▶ [Instructions for the task] Produce a verbatim copy of the lines from the one holding "Image resolution: width=712" through the last line of the listing, and nothing else.

▶ [Available data]
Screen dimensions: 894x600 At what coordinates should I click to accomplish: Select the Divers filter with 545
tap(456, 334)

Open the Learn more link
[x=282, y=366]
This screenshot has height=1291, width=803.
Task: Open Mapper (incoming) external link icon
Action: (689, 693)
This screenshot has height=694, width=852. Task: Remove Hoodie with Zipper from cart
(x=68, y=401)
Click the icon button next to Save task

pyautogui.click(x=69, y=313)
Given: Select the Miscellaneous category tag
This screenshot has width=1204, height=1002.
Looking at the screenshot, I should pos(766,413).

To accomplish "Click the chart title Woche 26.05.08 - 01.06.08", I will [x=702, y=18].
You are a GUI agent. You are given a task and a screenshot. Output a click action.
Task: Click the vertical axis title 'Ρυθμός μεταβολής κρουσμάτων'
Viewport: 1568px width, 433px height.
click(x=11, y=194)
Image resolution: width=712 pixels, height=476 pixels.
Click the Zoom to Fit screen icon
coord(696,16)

▶ [Solution to this exercise]
Image resolution: width=712 pixels, height=476 pixels.
Click the Zoom to Fit screen icon
coord(696,16)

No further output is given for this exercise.